Back in the 20th century, from World War II until around 1980, almost all serious contemporary painting and architecture and music was abstract, modernist, even harsh sometimes. And what's returned since is the kind of work that was supposedly outlawed by the 20th century - respectable paintings of recognizable people and things, respectable buildings made from traditional materials in traditional forms. And respectable music that isn't grating and sometimes has melody.

And during this same time, old distinctions between ambitious high culture and trivial low culture have been blurred or erased.

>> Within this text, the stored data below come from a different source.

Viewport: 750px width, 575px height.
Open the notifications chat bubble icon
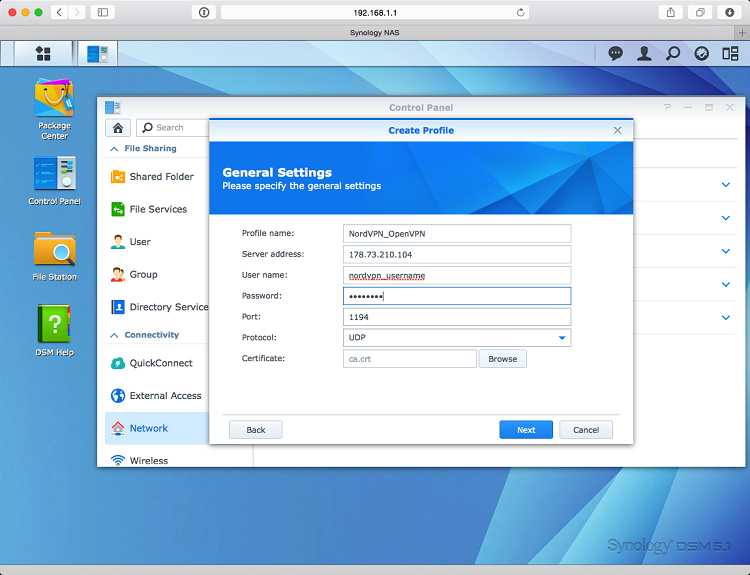(x=615, y=54)
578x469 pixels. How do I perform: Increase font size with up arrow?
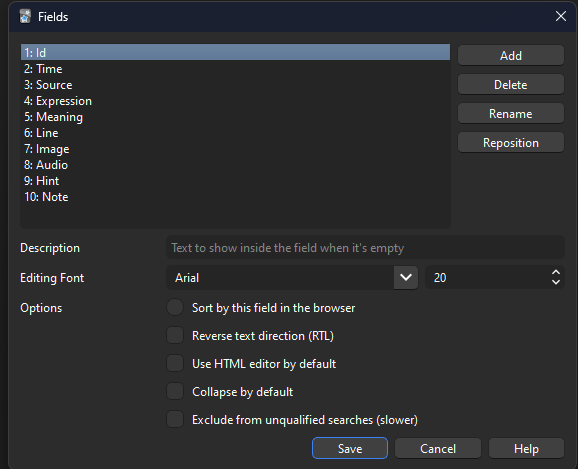(556, 273)

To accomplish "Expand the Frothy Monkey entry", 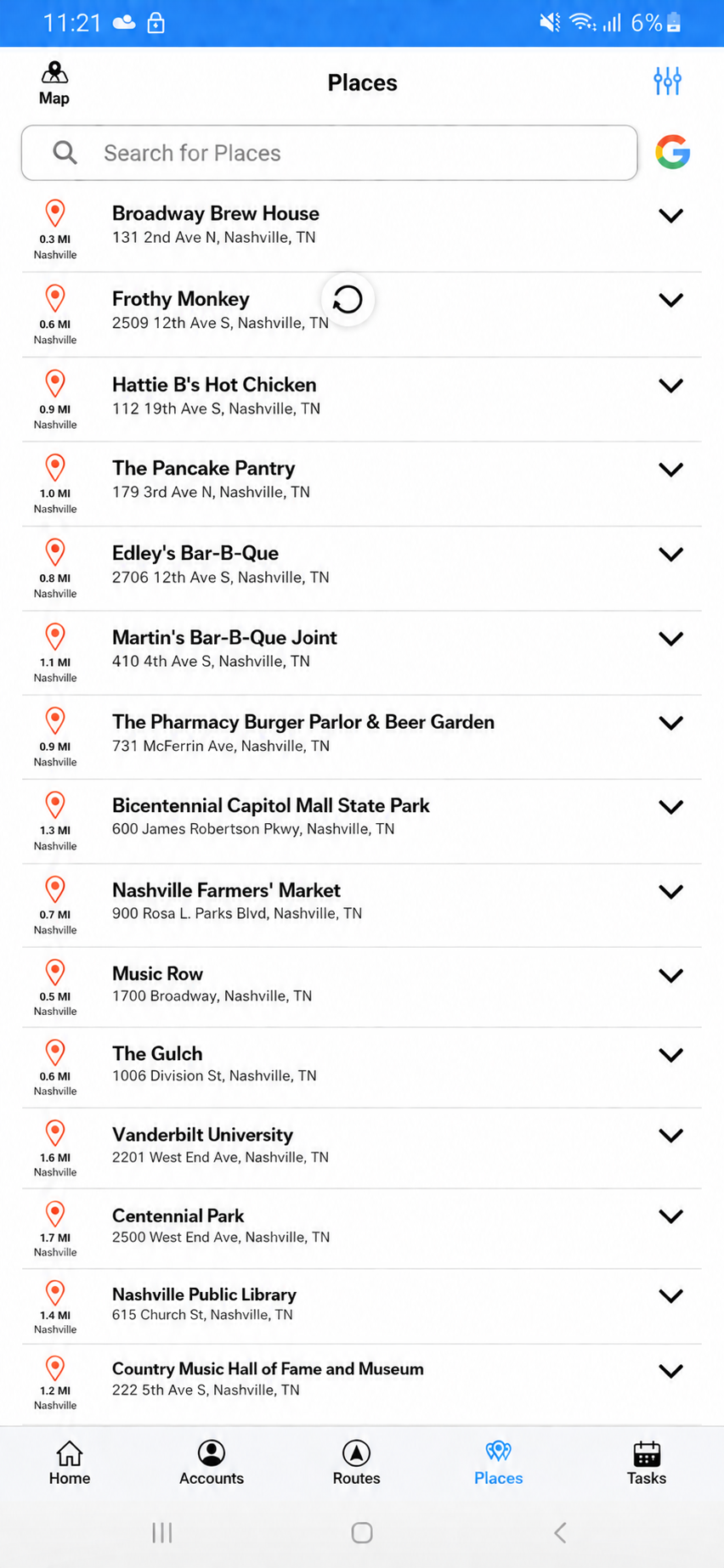I will pos(670,300).
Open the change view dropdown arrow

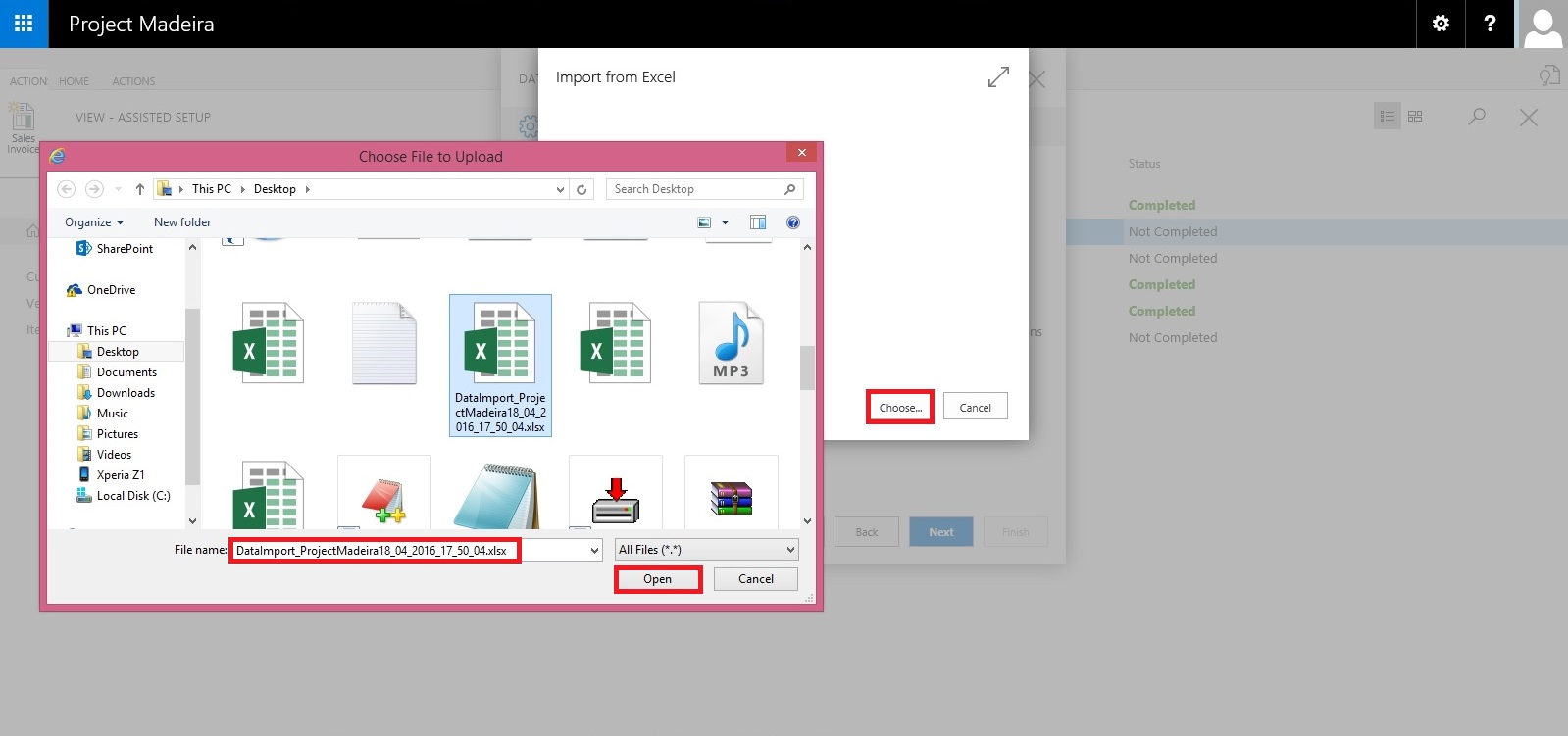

Tell me: are Philip Glass and Quentin Tarantino and Cirque de Soleil high or low culture?

Today's swinging mix-and-match cultural hodgepodge is generally called "postmodern"...but to me it's very much like pre-modern America. Back in the middle of the 19th century, characters for instance in popular plays delivered these outrageous self-referential asides to the audience. A single evening at the theater might feature Shakespeare and vaudeville. A concert could encompass music of Chopin and Stephen Foster. And in lower Manhattan in New York, P.T. Barnum's American Museum had museum displays but also had freak shows and lectures and a shooting gallery.

Same thing in the media. Back in the 19th century newspapers depended less on advertising than they have recently, and commercial free media today is now the new big thing. In the 19th century, newspapers were small and quirky and really partisan - like today's blogs, among other things.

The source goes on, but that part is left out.